In the coming years, steep cuts to Medicaid, enacted by Republicans in their signature policy bill last summer, are expected to destabilize — and even cripple — the finances of medical systems across the country. An influx of patients who can’t find or pay for primary care is about to balloon, experts have warned. In Massachusetts alone, approximately 326,000 Massachusetts residents — almost 5 percent of the entire state population — are expected to lose insurance coverage under new Medicaid restrictions that call for some members to comply with work requirements and recheck their eligibility every six months, according to an analysis by the Congressional Budget Office.
In an interview with the Globe last September, McLaren said that, under one projection, the Boston Health Care for the Homeless Program could lose $30 million to $40 million in Medicaid revenue over a four-year period.
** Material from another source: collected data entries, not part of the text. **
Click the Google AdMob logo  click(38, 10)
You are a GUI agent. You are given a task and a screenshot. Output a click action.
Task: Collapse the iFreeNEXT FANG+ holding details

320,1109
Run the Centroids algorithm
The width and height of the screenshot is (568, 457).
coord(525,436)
The nonprofit is hardly alone in its financial struggles: In the 2024 fiscal year, 16 of 22 health systems in Massachusetts operated in the red, in part because of rising costs and low reimbursement rates, according to an analysis by the Center for Health Information and Analysis, a Massachusetts state agency.
“I am deeply grateful for the opportunity to have worked alongside you during a period of real challenge and change,” McLaren wrote in an email announcing his resignation. “I am proud of the care we provided, the conversations we began, and the way so many of you continued to hold the mission steady even when the work felt heavy.”
De Las Nueces said the decision to enact layoffs was made only after senior leadership at the organization explored multiple ways to boost revenues and improve efficiency. “These efforts, while helpful, were unfortunately not enough to close the financial gap,” she said in a statement.
Prior to joining the program, McLaren served more than three years as president of Carney Hospital in Dorchester. Carney closed its doors in August 2024 after its parent company, Steward Health Care, once the nation’s largest private for-profit hospital chain, filed for bankruptcy after years of alleged financial mismanagement.
Sarah Rahal of the Globe staff contributed to this report.